Recommendations: The report recommends that USAID contribute to economic transformation and resilience by supporting African governments and other partners across the following opportunity areas: 1) Supporting COVID-19 recovery;  2) Accelerating productivity-led agricultural growth; 3) Expanding employment opportunities for young Africans; 4) Achieving economic empowerment for women; 5) Capturing the opportunities for intra-African agricultural trade and supporting the African Continental Free Trade Area (AfCFTA) agreement; 6) Reducing the rural infrastructural deficit; 7) Leveraging USAID strengths in institutional capacity development; and 8) Leveraging USAID convening power and U.S. global leadership in agricultural innovation. 

Report Authors: T. S. Jayne is University Foundation Professor of Agricultural, Food and Resource Economics at Michigan State University.
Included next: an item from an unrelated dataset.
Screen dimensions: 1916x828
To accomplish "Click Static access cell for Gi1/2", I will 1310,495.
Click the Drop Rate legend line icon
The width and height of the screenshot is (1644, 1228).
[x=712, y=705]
Louise Fox is Non-Resident Senior Fellow at the Brookings Institution, Visiting Scholar at the Blum Center for Developing Economies at the University of California Berkeley, and former Chief Economist at USAID. Keith Fuglie is Senior Economist at the U.S. Department of Agriculture Economic Research Service and formerly Senior Economist in the Bureau for Resilience and Food Security, USAID. Adesoji Adelaja is the John A. Hannah Distinguished Professor in Land Policy, Department of Agricultural, Food and Resource Economics at Michigan State University.

About BIFAD: The Board for International Food and Agricultural Development (BIFAD) is a seven-member, presidentially appointed advisory board to USAID established in 1975 to ensure that USAID brings the assets of U.S. universities to bear on development challenges in agriculture and food security.  As the Bureau for Resilience and Food Security revises the U.S. Government Global Food Security Strategy this year, BIFAD hopes that this report and its associated recommendations will provide a useful input to USAID, external partners, and Congress.